Lance Van Auken, the spokesman for Little League and a member of the committee that investigates eligibility questions, said Wednesday the new allegations involve different players.
Little League is investigating and expects to make a decision on the allegations in the next day or two, Van Auken said. For now, the Harlem team remains eligible. Its first game is Saturday against a team from Fort Worth, Texas.
''There is no reason for us to believe at this point that there was any concerted effort to bend or break any rules here,'' Van Auken said. ''Harlem Little League is and has been a great example of Little League's urban initiative and why it works.''
Barkley was the starting pitcher and hit a two-run homer Tuesday night when Harlem beat Lehigh Little League of Bethlehem, Pa., 5-4 in seven innings to reach the World Series.
One of the Harlem coaches, Bill McGee, declined to discuss the allegations Wednesday.
''We're just getting settled in here. If you have any questions about baseball, we'll be happy to talk about it,'' he said. ''But if you have any questions about anything else, you should ask the league officials.''
In Hunts Point, one teenager said Barkley was definitely a local resident.
''He lives here,'' said Omar Camacho, 13, of the Bronx, who said Barkley was a regular at local pickup games. ''I've known him for a while. He told me he lives with his mother and two sisters.'' Another teenager also said Lopez lived in Hunts Point.
Simply living outside the Harlem league's boundaries might not make players ineligible.

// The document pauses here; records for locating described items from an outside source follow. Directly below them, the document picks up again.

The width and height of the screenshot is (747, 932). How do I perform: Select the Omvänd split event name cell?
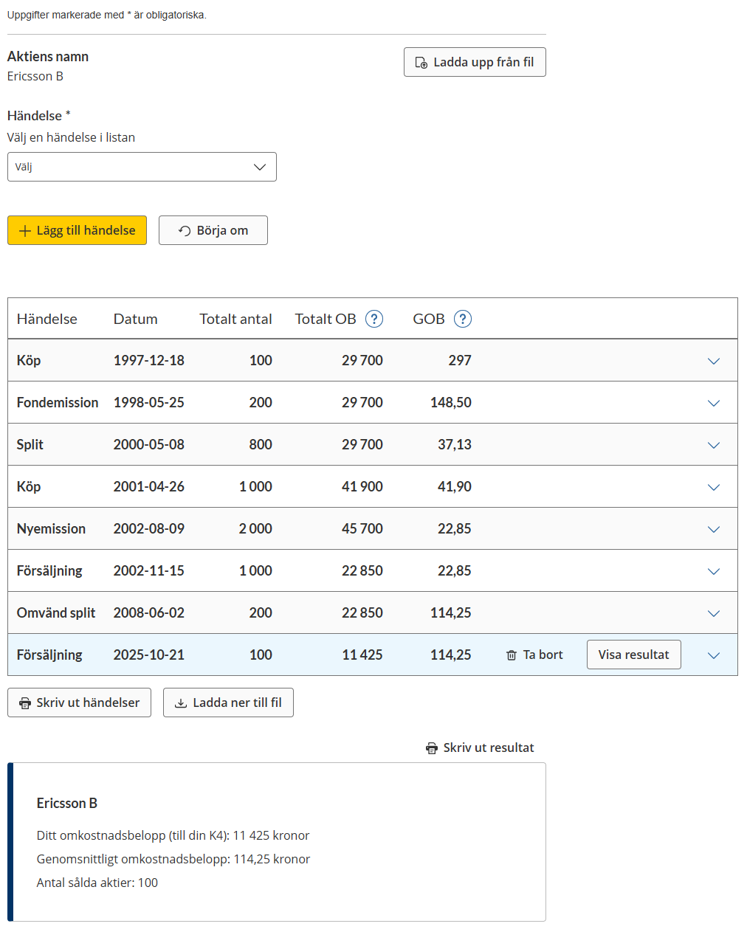[x=56, y=612]
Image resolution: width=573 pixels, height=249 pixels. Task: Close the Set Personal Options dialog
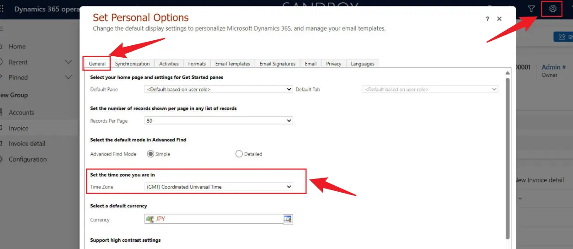499,19
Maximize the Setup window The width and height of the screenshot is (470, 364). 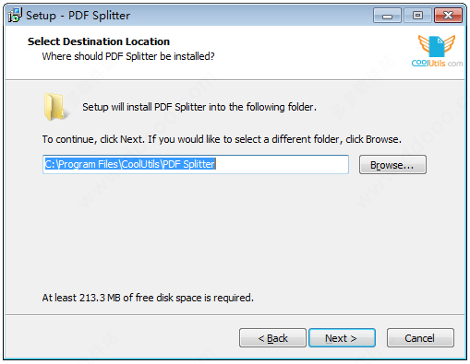click(x=417, y=16)
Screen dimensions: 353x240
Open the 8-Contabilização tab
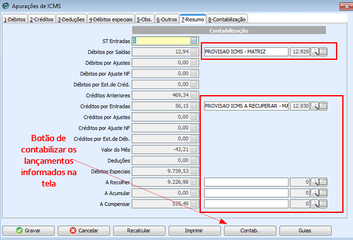[227, 20]
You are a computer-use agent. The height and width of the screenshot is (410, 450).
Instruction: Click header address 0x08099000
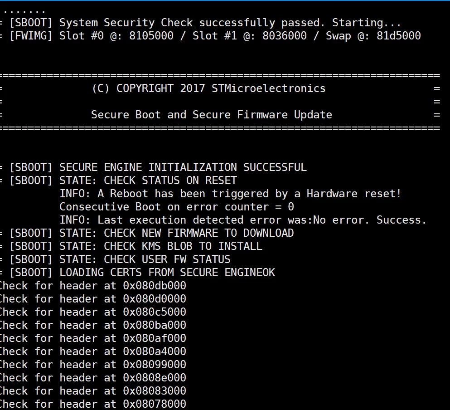155,364
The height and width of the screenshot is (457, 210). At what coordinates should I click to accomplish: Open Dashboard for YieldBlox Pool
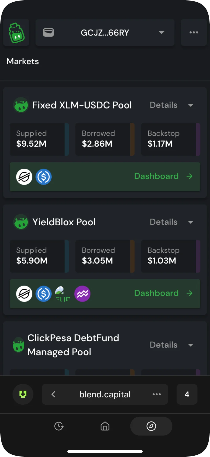(x=163, y=293)

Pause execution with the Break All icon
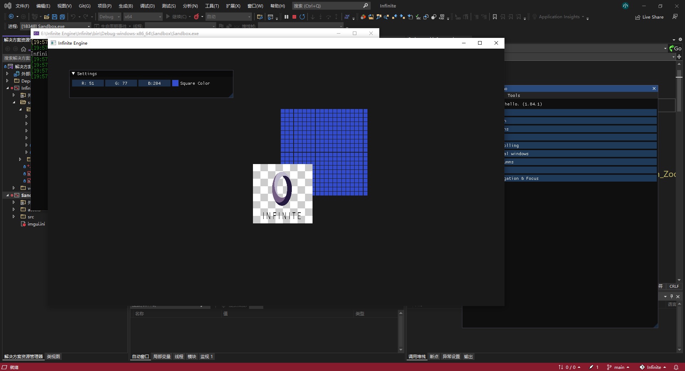pos(286,17)
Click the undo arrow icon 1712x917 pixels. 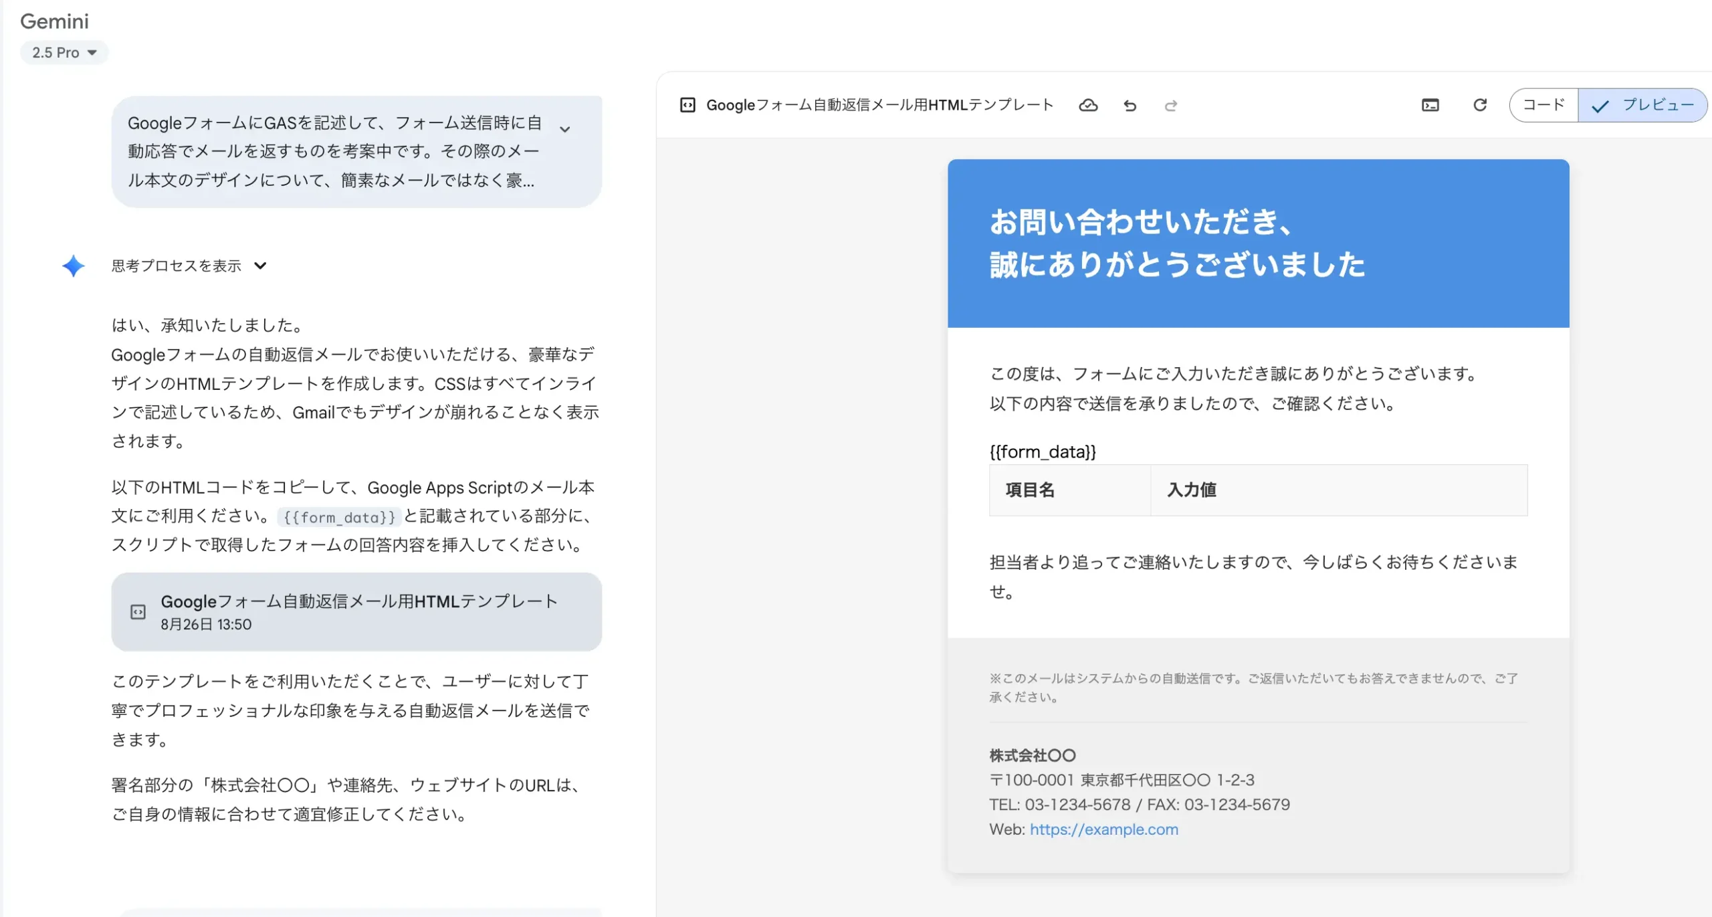pos(1130,106)
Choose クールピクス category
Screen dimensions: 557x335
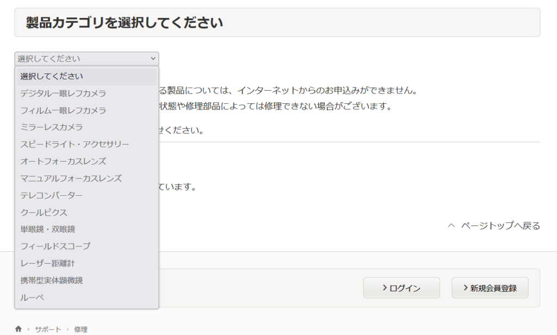pyautogui.click(x=44, y=213)
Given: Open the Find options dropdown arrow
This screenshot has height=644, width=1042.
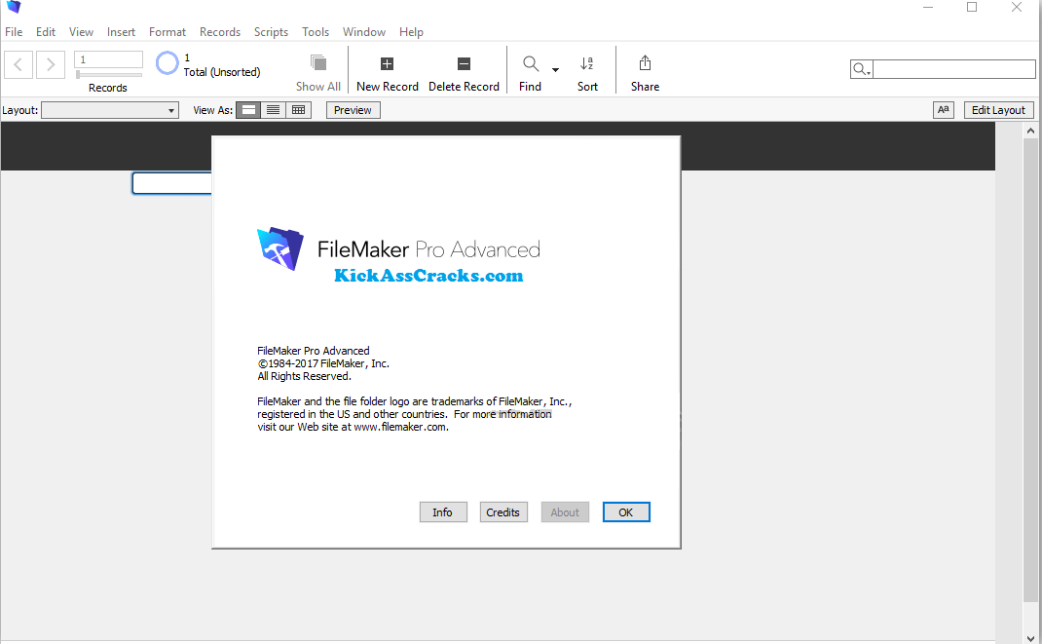Looking at the screenshot, I should pyautogui.click(x=555, y=69).
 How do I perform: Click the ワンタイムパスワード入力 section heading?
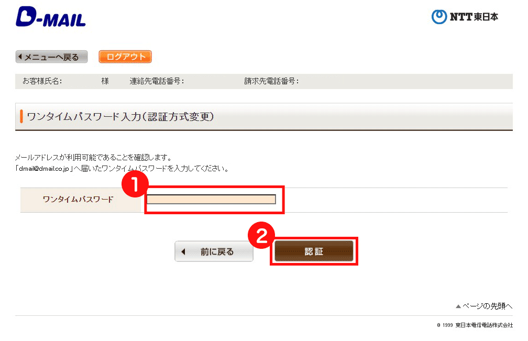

Although each Little League has distinct geographic boundaries, there are circumstances under which a player might play outside the area where he lives.
A boy can play in any league where his parent or guardian lives, can continue to play in one league even after moving to another district, and can play in any league where his parents volunteer, even if he lives elsewhere.
Harlem Little League founder Dwight Raiford told Newsday he was unaware of any claim that Barkley and Lopez live in the Bronx.
''They've gone through Little League, gone through us. They're all legal,'' he was quoted as saying.
As for Diaz, Raiford said, ''The documentation we have is that he's within our boundaries.''
In the aftermath of last year's scandal, Little League strengthened its rules for documenting the age and residence of players. Each team must show proof that its players meet age and residence requirements first at the local level, and again if they win their state tournament and reach the regional.
The Almonte controversy created ''an opportunity to strengthen our program,'' said Stephen D. Keener, president and chief executive officer of Little League Baseball Inc., who added that the organization now is better prepared to handle eligibility questions.
Tom Hart, whose State College, Pa., team was beaten by the Bronx in last year's regional championship, on Wednesday said Little League needs to more actively investigate alleged misconduct.
''I did not feel Little League was prepared'' last year, Hart said, ''and I still think they need to develop an investigative branch.''
Associated Press Writer Eric Tucker in New York contributed to this story.